City Guide to Edinburgh, Scotland

City Guide to Edinburgh, Scotland

EIF 2014: Hespèrion XXI, Usher Hall, Review


By Iain Gilmour - Posted on 14 August 2014

Hesperion-XXI - Orchestra
5
Show details
Venue: 
The Usher Hall
Company: 
La Capella Reial de Catalunya, Hesperion XXI, Le Concert des Nations
Running time: 
150mins
Production: 
Music of War and Peace 1614-1714
Performers: 
Hanna Bayodi-Hirt, Pascal Bertin, Daniele Carnovich, Ingeborg Dalheim, Maria Beate Keilland, Stephan Macleod, Davids Sagastume, Makatoto Sakurado, Lluis Vilamajo, Hakan Gungor, Manfredo Kraemer, Nedyalko Nedyalkov, Dimitri Psonis, Yurdal Toksan; Le Concert des Nations; Hesperion XXI, Jordi Savall, director

Like most of the large audience I did not know what was on offer from this unusual grouping. What we got was a musical tour through one of the most troubled periods in European History, where disaster, triumph and human suffering were reflected in contemporary music and song.

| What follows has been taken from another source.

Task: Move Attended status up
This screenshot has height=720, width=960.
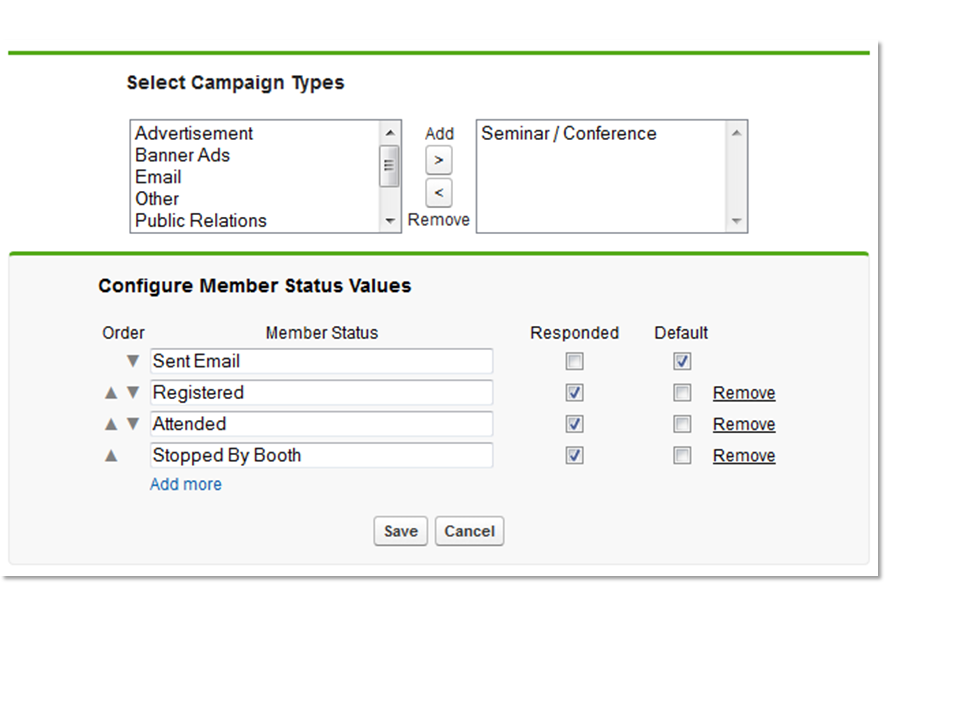Action: [111, 424]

Ably directed by Jordi Savall, who has spent most of his life researching and performing neglected early music, period instruments formed the bulk of the small orchestra. Most people have never even heard of instruments like shawm, kanun, kaval, santur or oud and it was a revelation to experience their sounds. Savall played both viol da gamba and rebec, conducting the orchestra mainly from his seated playing position with his bow but on occasion both musicians and singers, with his hands, in front of the ensemble.

The format of the programme was simple and effective. One of the singers would announce a date and historical event, the orchestra would play music of that time followed by song.

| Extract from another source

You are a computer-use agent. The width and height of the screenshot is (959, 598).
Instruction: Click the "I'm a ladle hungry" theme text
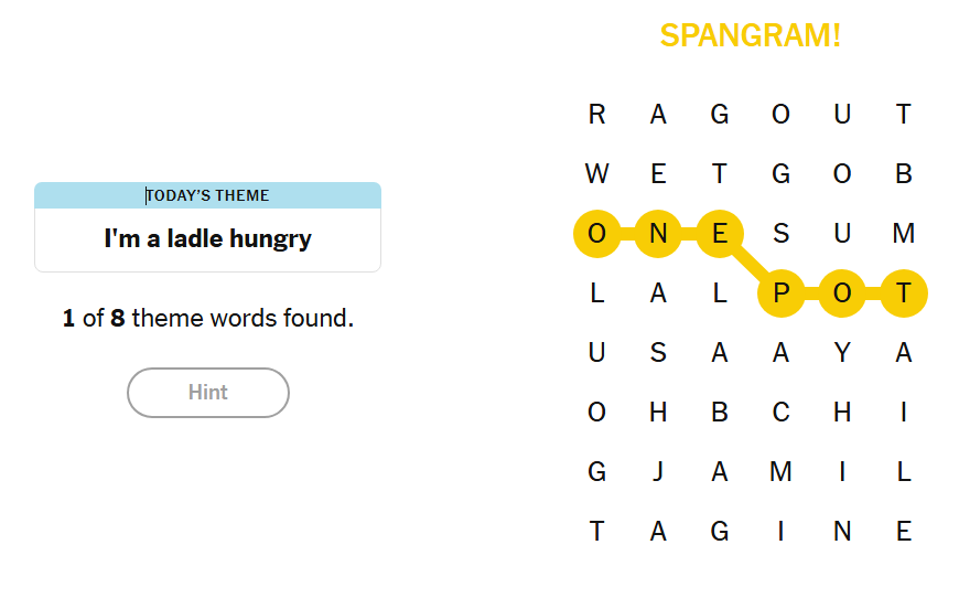coord(208,239)
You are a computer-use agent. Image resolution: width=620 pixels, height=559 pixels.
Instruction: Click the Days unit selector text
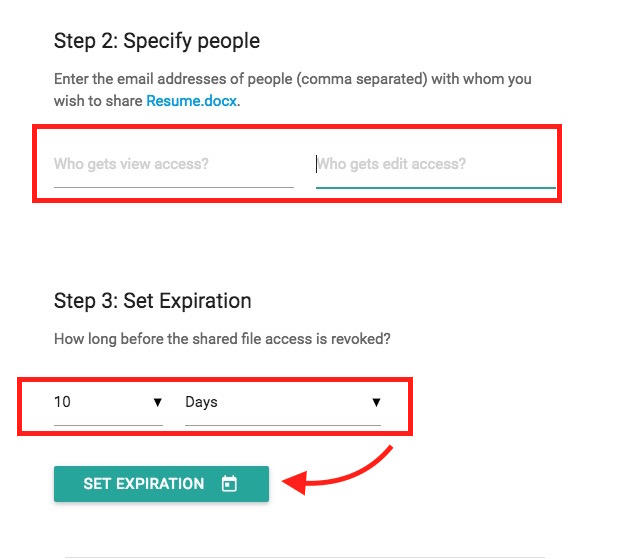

A moving lament, in Aramaic, for Jews murdered in Frankfurt in 1613, was followed by insistent drum, trumpet and two verses in Catalan marking the Ottoman victory a year later that set off the 30 Year War. Two pieces, sung in German, marked stages in the war.

More familiar was the Latin motet by Lully celebrating the Peace of the Pyrenees between France and Spain in 1659 and there was mention of wars in England, Ireland and Scotland.

After the interval, a version in English of Psalm 103 by John Blow followed yet another peace treaty. Suitable words and music evoked conflict in the Low Countries and the War of Spanish Succession. The performances throughout mingled musicians and singers as soloists and as a group. The finale saw all at full power and full voice in Handel’s setting of Psalm 100 and doxology for the Peace of Utrecht. This was one occasion in which the singers’ diction was slightly imperfect but it did not impact on the cheers and enthusiastic applause.

A really enjoyable – and informative – evening. The only complaint heard was that the Festival had not anticipated the size of the audience as the supply of programmes ran out.